# what router brand do you use?



## remixedcat (Apr 24, 2012)

what router brand do you use?


----------



## brandonwh64 (Apr 24, 2012)

Linksys WRT54G with DD-WRT


----------



## Frick (Apr 24, 2012)

Neatgear atm. WNR2000 to be precise. Got it for €2 at a flea market and it's working flawlessly.


----------



## FordGT90Concept (Apr 24, 2012)

D-Link DGL-4500...one of the first 802.11n routers to come out.  Had a Linksys WRT600N before that--it was crap (couldn't even handle Unreal Tournament III online) and got returned for refund.


----------



## InnocentCriminal (Apr 24, 2012)

I'm using an old D-Link DSL-2640R. Really need a decent router. I should be connecting at 7Mbit but I'm lucky if I get 5.



Stupid crappy router/ISP.


----------



## Animalpak (Apr 24, 2012)

D-Link DGL-4300 Gamer Lounge... Nothing special, multiplayer games are constantly moving on multiple ports, and unable to set and make sure those ports are in use ... It serves no purpose


----------



## remixedcat (Apr 24, 2012)

I currently have a NETGEAR WGR614.... 6 years of operations... has been great!


----------



## FordGT90Concept (Apr 24, 2012)

Animalpak said:


> D-Link DGL-4300 Gamer Lounge... Nothing special, multiplayer games are constantly moving on multiple ports, and unable to set and make sure those ports are in use ... It serves no purpose


I used GameFuel to set port 80 to highest priority and torrent ports to minimum.  Since 80 should use the least and torrents use most, it leaves plenty of room for all games to maneuver.


----------



## Solaris17 (Apr 24, 2012)

Had a netgear that cool looking black one with like 8 internal antennas? What a piece of trash disconnected all the time.. I then had a linksys 310N and then bricked it and got a linksys E2000 great routers. Dd-wrt runs like a dream on it.


----------



## _JP_ (Apr 24, 2012)

Conceptronic C54BRS4A 1st Gen (Atheros chip).
Bought in 2007. Still kicks arse! 
LAN performance could be better, though , but I can't complain about the wireless department...especially ever since I got a 5dBi antenna.


----------



## newtekie1 (Apr 24, 2012)

No multiple choices? 

Guess I'll go with Linksys since that what I have the most of, but I have a few Buffalo and ASUS models too.


----------



## MilkyWay (Apr 24, 2012)

The one that was sent to me by my ISP: HUAWEI EchoLife HG532, if i wanted i can swap it out if but it's worked great for the home. It was the first router i had seen with a USB connection for sharing peripherals on your network.


----------



## eidairaman1 (Apr 25, 2012)

Definitely Netgear here, thats the one ive had the least trouble with in reliability even after firmware updates


----------



## remixedcat (Apr 25, 2012)

eidairaman1 said:


> Definitely Netgear here, thats the one ive had the least trouble with in reliability even after firmware updates



model please...


----------



## eidairaman1 (Apr 25, 2012)

remixedcat said:


> model please...



http://www.netgear.com/home/products/wirelessrouters/simplesharing/WPN824N.aspx


----------



## Frick (Apr 25, 2012)

newtekie1 said:


> No multiple choices?
> 
> Guess I'll go with Linksys since that what I have the most of, but I have a few Buffalo and ASUS models too.

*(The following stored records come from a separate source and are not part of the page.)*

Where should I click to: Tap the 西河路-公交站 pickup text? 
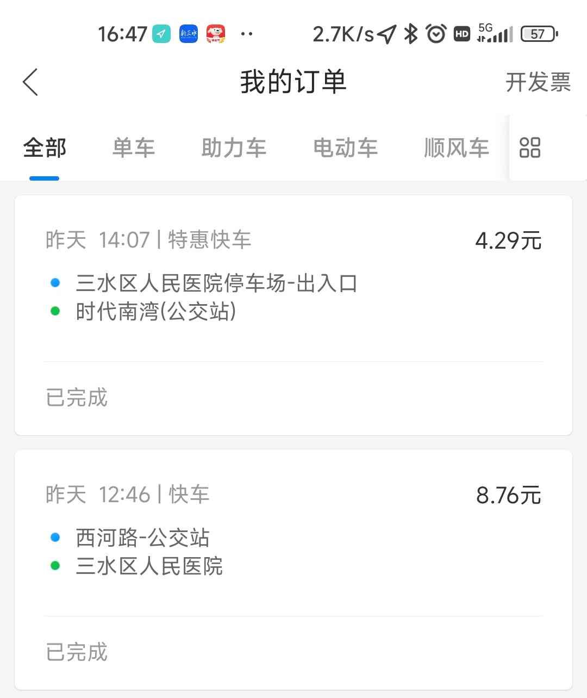pos(143,538)
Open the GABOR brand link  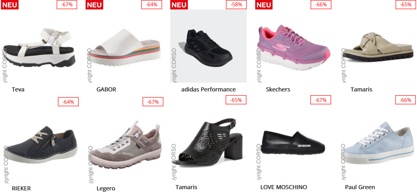pyautogui.click(x=106, y=89)
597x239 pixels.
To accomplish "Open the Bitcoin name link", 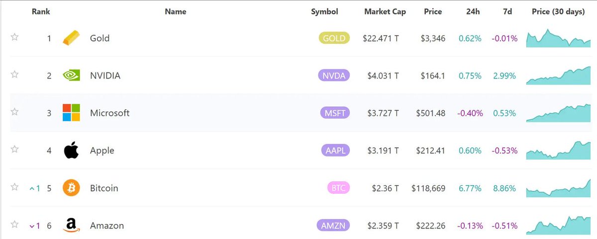I will coord(104,188).
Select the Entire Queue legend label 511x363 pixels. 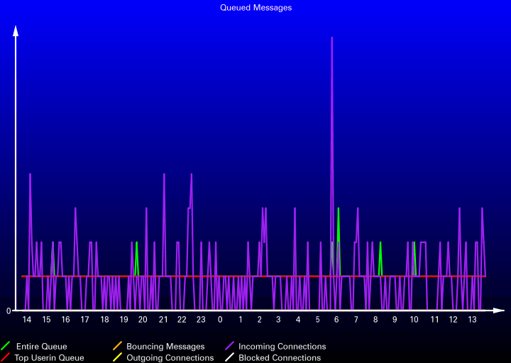[x=42, y=347]
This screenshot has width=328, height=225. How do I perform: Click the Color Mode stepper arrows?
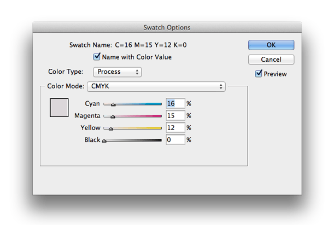(221, 87)

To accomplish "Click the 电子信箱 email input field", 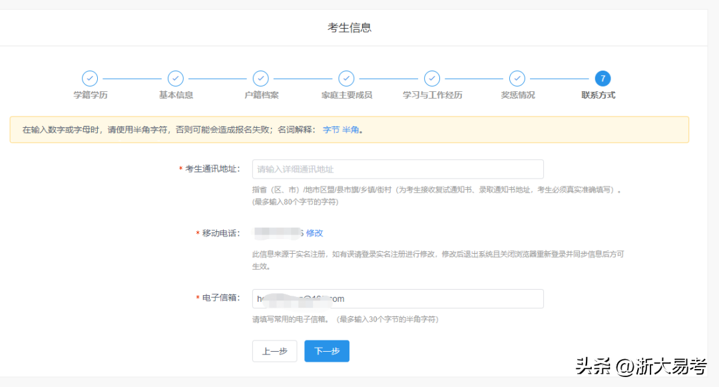I will (397, 299).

"Because in manshiun is so big i need several routers."


----------



## Batou1986 (Apr 25, 2012)

Now Running a Netgear WNR3500v2/U/L running DD-WRT v24-sp2 has worked flawlessly since I hooked it up about 2 years ago.

Before that it was Dlink DGL-4300 which was horrible couldn't even log into xbox live with two separate accounts and systems, with 1 connected NAT was always strict regardless of port forwarding and UPnP was broken.
Extremely disappointing for a "Gaming Router" especially considering it was $140.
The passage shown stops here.